I earned my Ph.D. in Dr. Terry Nett’s laboratory at Colorado State University studying the gonadotropin-releasing hormone (GnRH) and GnRH receptors. I focused on three aspects of the applications of GnRH and GnRH receptor: internalization rates of GnRH receptors (i.e., characterization and comparison of the murine and ovine GnRH receptors), cytotoxic activity and stability of GnRH-toxin conjugates (i.e., examination of GnRH-toxin conjugate’s cytotoxicity, stability, and application in GnRH receptor-positive cell lines), and quantitative assessment of GnRH-toxin conjugates (i.e., establishment and development of ELISA for measurement of GnRH-toxin conjugates). These results directly indicate that GnRH-toxin conjugate is a new class of biomedicines that provide a novel approach for inhibiting reproduction and treating cancers, which are dependent on reproductive hormones (such as breast, endometrial, ovarian, and prostate cancers). This work has contributed to the development of GnRH-Pokeweed antiviral protein (GnRH-PAP) conjugate as a reproductive sterilant currently on the clinical trial.

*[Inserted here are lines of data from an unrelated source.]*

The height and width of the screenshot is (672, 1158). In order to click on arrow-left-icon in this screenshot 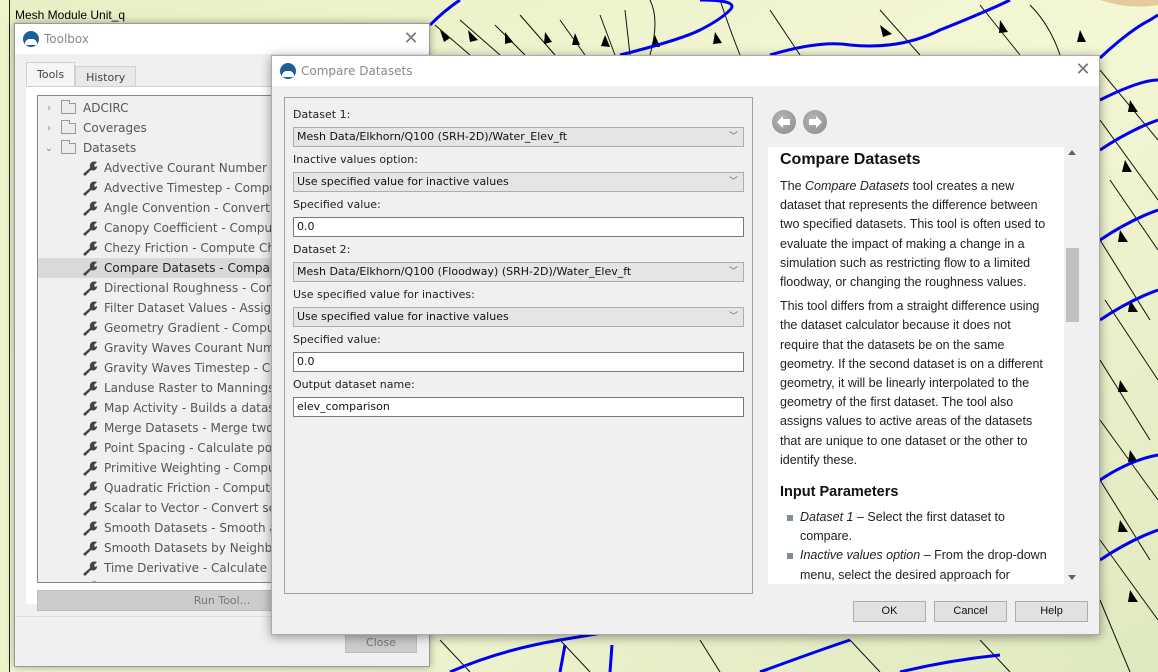, I will do `click(784, 122)`.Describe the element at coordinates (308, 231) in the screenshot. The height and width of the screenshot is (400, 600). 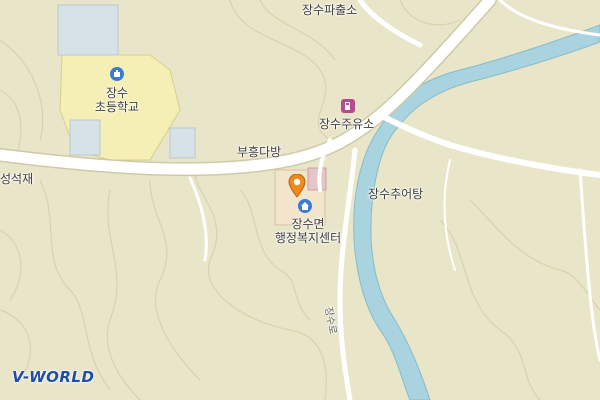
I see `office-label: 장수면 행정복지센터` at that location.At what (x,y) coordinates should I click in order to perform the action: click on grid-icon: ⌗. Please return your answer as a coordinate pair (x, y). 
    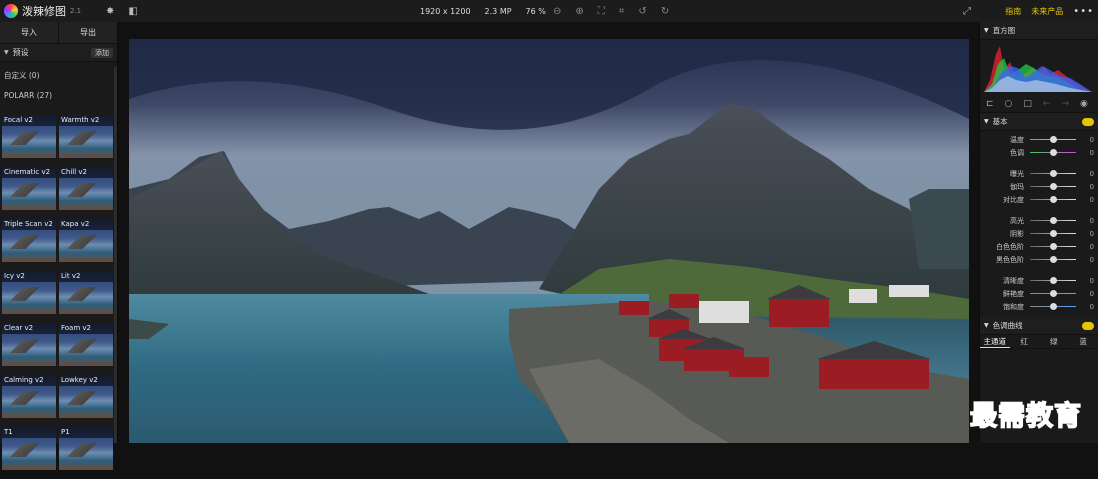
    Looking at the image, I should click on (622, 12).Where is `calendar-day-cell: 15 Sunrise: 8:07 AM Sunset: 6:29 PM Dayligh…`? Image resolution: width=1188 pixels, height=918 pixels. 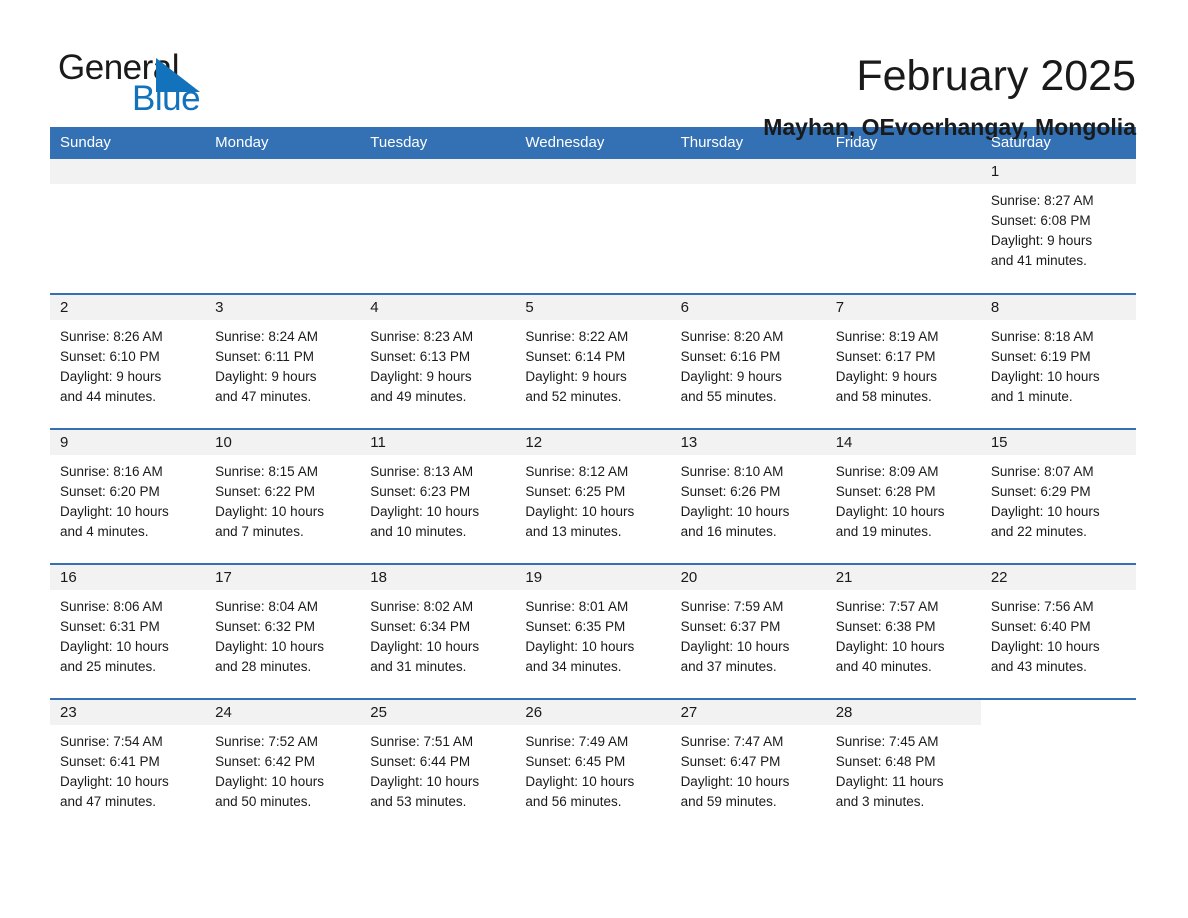
calendar-day-cell: 15 Sunrise: 8:07 AM Sunset: 6:29 PM Dayligh… is located at coordinates (1058, 496).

Postdoctoral Training: Analysis of Nongenomic Androgen-Mediated Signaling

I finished my first postdoctoral training in Dr. Stephen Hammes’s laboratory at University of Texas Southwestern Medical Center at Dallas studying the role of nongenomic androgen-mediated signaling in oocyte (meiotic) maturation. I focused on three aspects of androgen-mediated oocyte maturation: selective modulation of genomic and nongenomic androgen responses by androgen receptor ligands (i.e., evidence that steroid-induced signal may depend on the type of target cell, the receptor location within cells, as well as ligand itself), ovarian CYP17 expression in oocyte maturation (i.e., evidence that oocytes play a critical role in Xenopus ovarian androgen production), Xenopus CYP17-medicated androgen biosynthesis independent of the cofactor cytochrome b5 (i.e., evidence that CYP17 may therefore have evolved from a general producer of sex steroids in lower vertebrates to a more tightly regulated producer of both sex steroids and glucocorticoids in mammals). This work has contributed to support the new mechanism of oocyte maturation that androgen, as well as progesterone, can promote oocyte maturation and androgen may serve as a physiologic mediator in oocyte maturation in vivo.

Current Research Project in Dr. Gary Hammer's lab: Analysis of Transcriptional Activation by Post-Translational Protein Modifications

I study the underlying mechanisms of nuclear receptors’ cyclic recruitment and promoter clearance at University of Michigan. My research focuses on SUMO modification and phosphorylation of orphan nuclear receptor 5A family members.